What I do not understand is: "if the SATA SSD's i currently use, form a bottleneck because of the SATA Interface's queue-depth of 32, how can **any** SATA SSD be on the HCL at all?"
I doubt that these Intel DC S3700 are much faster that the Samsung 850 Pro's and they are both SATA drives and they both have a personal queuedepth of 32 and the entire SATA interface has a queuedepth of 32 pro port. So how can SATA drives work at all in a VSAN System. I just does not make any sense.
Everybody is beating us to death about "queue-depth queue-depth queue-depth". Cormac Hogan, Duncan Epping, everybody who is an authority on VSAN. Controllers with a too shallow queue-depth were thrown off the HCL etc. etc. etc.

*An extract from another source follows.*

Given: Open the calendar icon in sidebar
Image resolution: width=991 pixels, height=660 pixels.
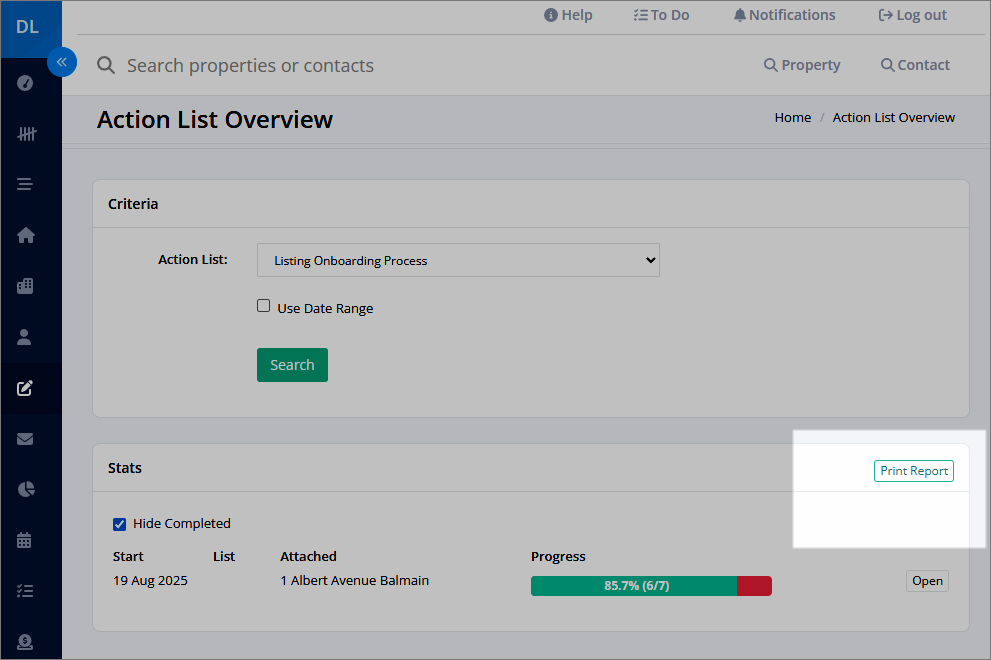Looking at the screenshot, I should pyautogui.click(x=24, y=540).
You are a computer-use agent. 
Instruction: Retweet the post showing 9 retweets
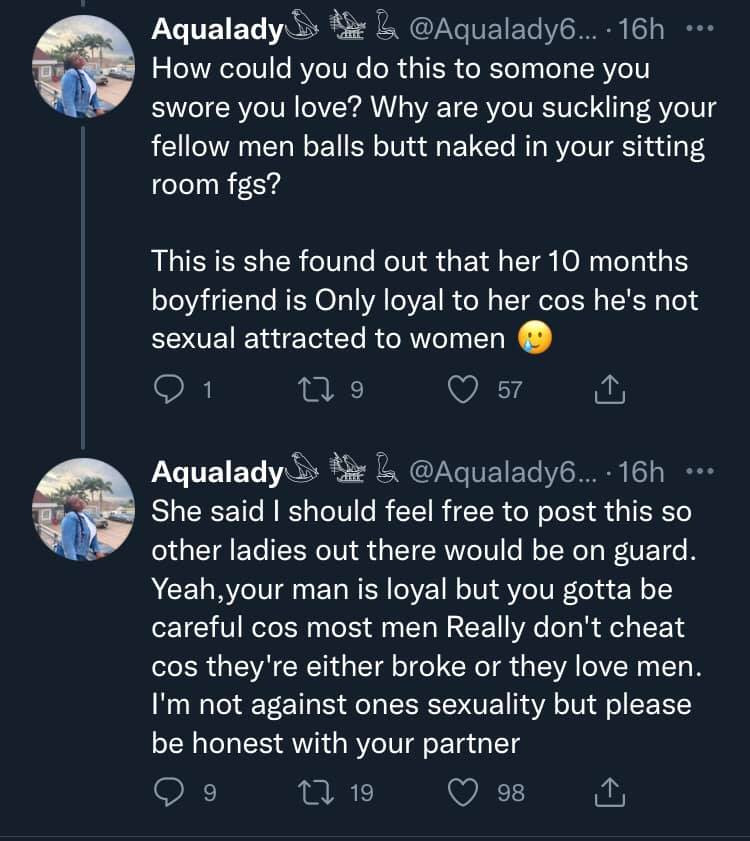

When i look at the Intel S3700 SSD's the HCL says:
|Mandatory features present:||Drive Performance,Drive Reliability,Queue Depth,SATA SMART Attributes,Surprise Power Removal Protection,Trim / Unmap,Write Cache,Write Failure Notification|
It says "queue-depth" as one of the requirements that this SDD meets. But SATA, by definition, has a max. queue-depth of 32 which is way too small. So how can it meet "queue-depth" ? It's SATA !
The Intel DC S3700 would cost me about half the money of the Sandisk SAS SSD's and sure, if the Intel's will solve my performance-issues, then I'll get those. But if i'm in just as much trouble afterwards because of the SATA-Interface's queue-depth of 32, then i'd better invest in the SAS SSD (but that would deplete my budget for other things so i'd rather not).
Can anyone shed some light on this ?
(edit: i changed the title to better reflect my findings)